New initiative aims to fix software security flaws

The top scientist for a Defense Department-backed cybersecurity program is overseeing a new initiative to help tech professionals identify design flaws and vulnerabilities in software.

The new project is based at the Institute of Electrical and Electronics Engineers, a worldwide trade group for technical professionals with more than 400,000 members.

ADVERTISEMENT

Greg Shannon, currently chief scientist for the Software Engineering Institute's CERT Division at Carnegie Mellon University, will head the new initiative.

Shannon’s goal is to set guidelines for secure software coding while educating the tech sector on cybersecurity.

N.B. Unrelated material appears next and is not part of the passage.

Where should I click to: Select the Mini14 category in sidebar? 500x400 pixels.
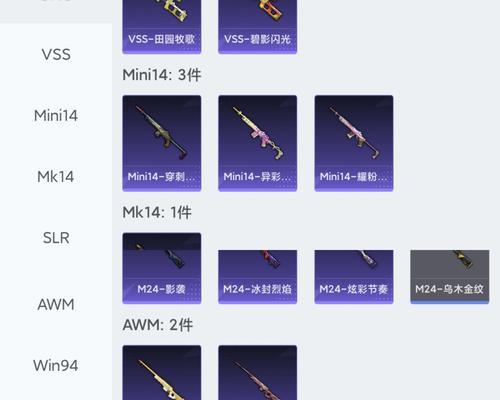click(56, 116)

“Many of the cybersecurity exploits that continue to make the daily news feeds come from avoidable engineering and operational mistakes that result in large-scale coordinated cyber attacks,” Shannon said, explaining the new project’s focus.

“As networks continue to juggle exponential growth, new threats will emerge,” he added. “Now is the time not only for better defensive measures, but also for cybersecurity standards and best practices that consider the entire technology lifecycle.”

Currently at the CERT Division, Shannon studies national cybersecurity issues sponsored by the Pentagon and working closely with Homeland Security. He previously worked for Los Alamos National Laboratory as well as at a number of private firms, including Lucent Technologies.